Myanmar Hands Over 31,000 Telecom Scammers to China

Published: 24 November 2023

Telecom Fraud

China arrests 31,000 people suspected of telecom fraud. (Photo: Bob Mical, Flickr, License)

By Zdravko Ljubas

Chinese officials said Tuesday that Myanmar authorities have handed over 31,000 telecom network fraud suspects, all of whom are Chinese nationals, to China since police agencies of both countries launched a crackdown on online fraud in September.

Those arrested include 63 behind-the-scenes “financiers” and ringleaders of the criminal network behind the online scam scheme, according to the Ministry of Public Security of the People’s Republic of China.

Most of the suspects were arrested in northern Myanmar regions bordering southwest China.

“A large number of overseas fraud dens have been successfully eradicated, dealing a heavy blow to overseas fraud groups,” the ministry said.

Among those turned over to Chinese authorities were three leaders of the telecom fraud criminal ring operating in the Kokang self-administered zone of northern Myanmar: Ming Guoping, Ming Julan, and Ming Zhenzhen. A fourth leader of the gang, Ming Xuechang, committed suicide to avoid arrest.

According to Chinese media sources, more than 100,000 people commit telecom fraud every day in at least 1,000 scam centers in Myanmar. The centers are protected by border guard forces aligned with Myanmar’s military junta, according to the U.S. Institute for Peace.
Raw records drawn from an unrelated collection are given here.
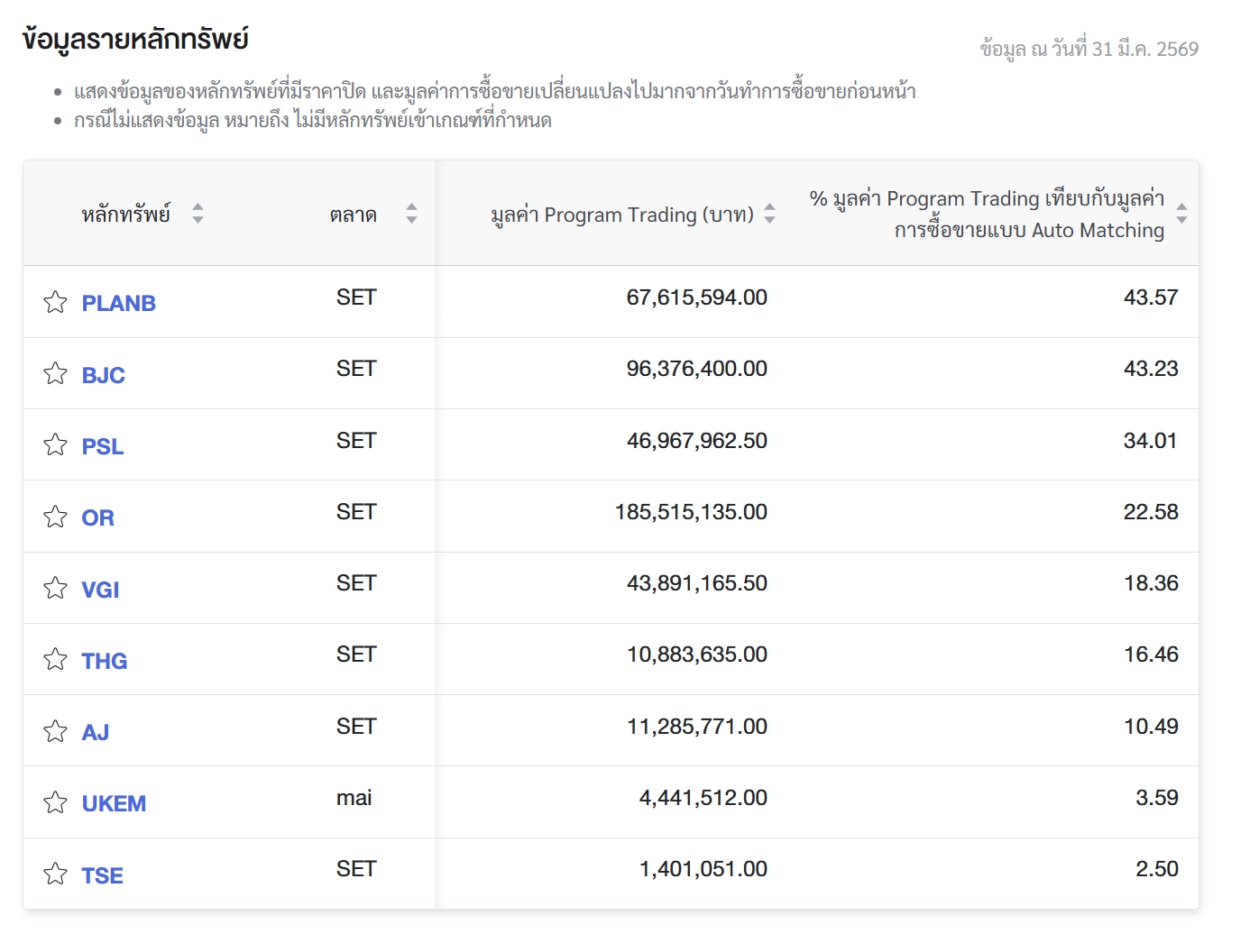The image size is (1259, 952).
Task: Mark OR as a favorite stock
Action: tap(55, 517)
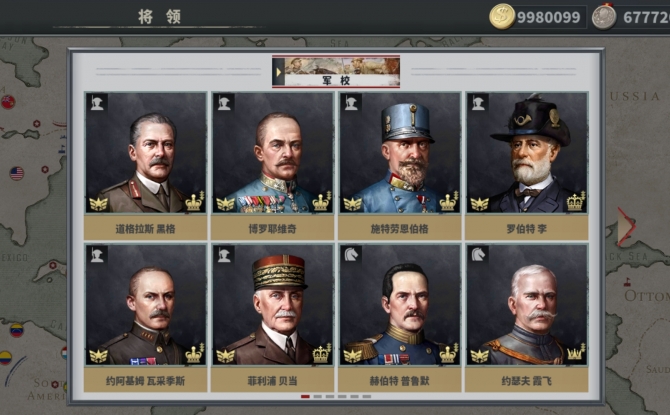670x415 pixels.
Task: Go to next generals page with red arrow
Action: 626,227
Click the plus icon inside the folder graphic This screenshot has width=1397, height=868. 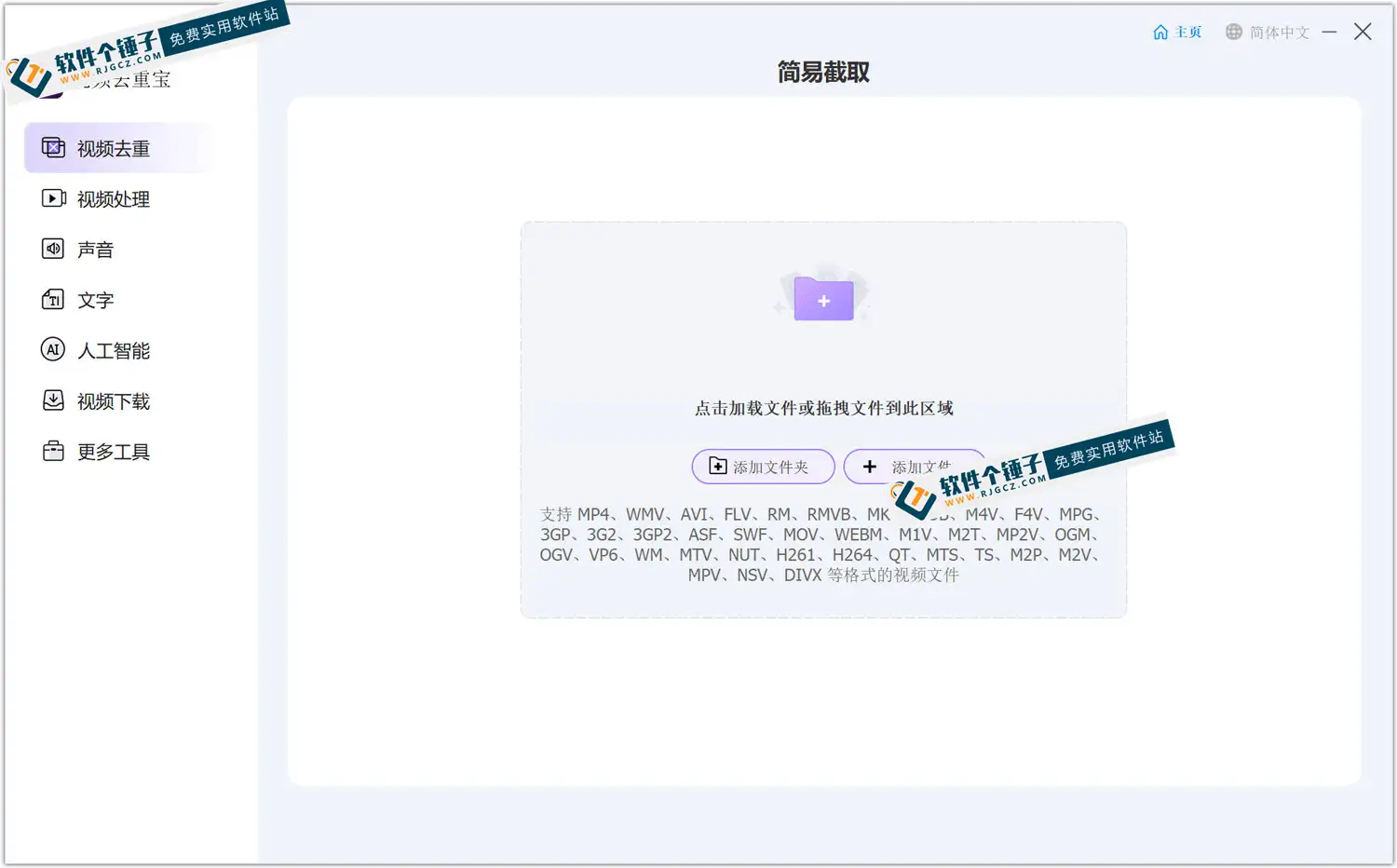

The battle against crime on the border is complicated by the activities of Myanmar rebels who seek to topple the junta. The Voice of America (VOA) reported that the rebels conducted a series of coordinated attacks against the border guards known as “Operation 1027” as part of their fight against the junta – the rebels say this helped China’s crackdown on transnational crime in the region, particularly the cybercriminals who target Chinese consumers.

According to the Institute of Peace assessment, the coordinated rebel attack has made rapid gains across the region, overrunning more than 100 junta outposts and taking at least four towns, including a key border crossing with China.